Tragedia Catania, la verità in una lettera?

Aveva disagi psicologici per il suo stato di salute e anche perché il lavoro non andava bene. Anzi recentemente aveva subito una truffa nell’acquisto di biciclette.

E’ quanto emerge da una lettera scritta Giuseppe Longo, il 75enne morto, il 20 marzo scorso, nell’esplosione del
piano terra della palazzina di Catania, dove aveva in affitto le botteghe.

Nella deflagrazione sono deceduti due vigili del fuoco e altri due pompieri sono rimasti gravemente feriti. La missiva è stata trovata nel pensionato dove fino a due giorni prima della tragedia l’uomo andava a dormire la sera ed è stata acquisita dalla squadra mobile della Questura.

Nella lettera l’uomo tratteggia la sua solitudine e dice di essere stanco, scrivendo anche un “se mi cercate mi troverete in via Sacchero”.

Potrebbe essere un tassello in più nella dinamica della tragedia che consolida la tesi del tentativo di suicidio
del 75enne, di cui però nella lettera Longo non scrive. L’uomo avrebbe avuto un ‘colloquio’ con i vigili del fuoco che erano arrivati sul posto, allertati da un vicino di casa per la puzza di gas.
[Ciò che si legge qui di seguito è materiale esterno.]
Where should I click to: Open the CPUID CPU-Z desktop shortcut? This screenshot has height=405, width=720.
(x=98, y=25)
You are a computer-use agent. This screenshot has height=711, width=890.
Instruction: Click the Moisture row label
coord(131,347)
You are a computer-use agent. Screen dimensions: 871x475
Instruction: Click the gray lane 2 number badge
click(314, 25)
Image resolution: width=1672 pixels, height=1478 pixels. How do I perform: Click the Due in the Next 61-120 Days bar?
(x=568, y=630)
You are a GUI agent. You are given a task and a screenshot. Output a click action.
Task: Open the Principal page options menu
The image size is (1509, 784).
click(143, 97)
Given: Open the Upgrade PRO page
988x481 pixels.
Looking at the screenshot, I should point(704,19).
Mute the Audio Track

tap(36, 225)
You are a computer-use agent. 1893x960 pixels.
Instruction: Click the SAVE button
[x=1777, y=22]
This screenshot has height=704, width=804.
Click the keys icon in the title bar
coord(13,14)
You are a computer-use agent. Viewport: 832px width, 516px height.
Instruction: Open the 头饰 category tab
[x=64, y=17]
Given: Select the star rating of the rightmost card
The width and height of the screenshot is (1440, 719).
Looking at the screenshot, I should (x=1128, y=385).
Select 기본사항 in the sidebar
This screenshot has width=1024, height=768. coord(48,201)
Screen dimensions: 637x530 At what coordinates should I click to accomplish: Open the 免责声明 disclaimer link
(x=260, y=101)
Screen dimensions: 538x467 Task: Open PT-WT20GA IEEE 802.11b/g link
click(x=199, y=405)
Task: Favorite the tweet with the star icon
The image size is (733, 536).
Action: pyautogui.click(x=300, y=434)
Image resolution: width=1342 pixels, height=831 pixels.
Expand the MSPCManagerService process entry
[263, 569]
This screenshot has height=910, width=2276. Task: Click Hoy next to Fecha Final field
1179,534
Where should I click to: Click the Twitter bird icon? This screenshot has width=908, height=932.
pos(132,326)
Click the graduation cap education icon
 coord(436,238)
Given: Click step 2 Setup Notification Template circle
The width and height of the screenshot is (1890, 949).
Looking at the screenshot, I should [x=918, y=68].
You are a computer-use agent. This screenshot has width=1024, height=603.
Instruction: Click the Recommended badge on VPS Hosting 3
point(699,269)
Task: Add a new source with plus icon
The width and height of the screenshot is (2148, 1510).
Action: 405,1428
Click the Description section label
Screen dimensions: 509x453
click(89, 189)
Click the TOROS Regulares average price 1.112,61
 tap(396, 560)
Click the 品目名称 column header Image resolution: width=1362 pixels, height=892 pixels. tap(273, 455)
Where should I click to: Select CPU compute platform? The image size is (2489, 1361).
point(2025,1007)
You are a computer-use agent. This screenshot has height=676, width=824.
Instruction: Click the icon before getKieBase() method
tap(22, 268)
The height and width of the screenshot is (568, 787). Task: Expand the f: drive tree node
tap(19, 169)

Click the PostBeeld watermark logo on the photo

Potrebbe essere stato lui ad aprire una delle tre bombole presenti nella stanza. Resta da accertare cosa poi abbia
fatto da ‘innesco’ causando l’esplosione che è stata dall’interno verso l’esterno: l’uso di un attrezzo da parte di
un pompiere, una iniziativa volontaria dell’uomo o un evento accidentale.